In previous lessons, students studied the correspondence between translations and reflections of graphs and the algebraic transformations of equations. The purpose of this lesson is for students to understand the effect on a graph of multiplying the output of a function by a scale factor. The situations in this lesson were purposefully chosen to be straightforward in order to help students focus on the effect of this type of scale factor. Students begin by considering a parabolic arch and how to modify a quadratic function whose zeros match the bottom of the arch but whose vertex is too large. Using the horizontal intercepts as focal points, students then decide what scale factor to use to “squash” the graph vertically by modifying the outputs of the function. In the following activity, students use a similar process to fit a radical function to a data set, only now they need to “stretch” the output data, which calls for a scale factor greater than 1.
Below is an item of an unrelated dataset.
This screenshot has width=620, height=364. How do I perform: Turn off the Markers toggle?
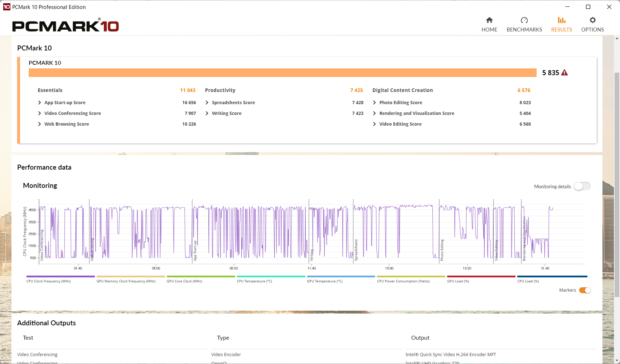tap(585, 290)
Students work with descriptions, equations, graphs, and input-output pairs throughout the lesson, helping build fluency translating between the representations (MP2). Students also develop their skills fitting functions to data, helping them in mathematical modeling (MP4). They continue this work in the following lessons where they learn to interpret the effect on the graph of a scale factor on the input to a function.
- Calculate the scale factor $k$ needed to transform the output of a function to fit data.
- Describe the effect of a scale factor on the output of a function.
- Let’s stretch and squash some graphs.
Acquire devices that can run Desmos (recommended) or other graphing technology. It is ideal if each student has their own device. (Desmos is available under Math Tools.)
Optionally, you may find a photo of a local, parabolic arch-shaped landmark to replace the photo in "Arch you glad to see me" and "The Hulme Arch Bridge."
- I can calculate the scale factor needed to transform the output of a function to model data.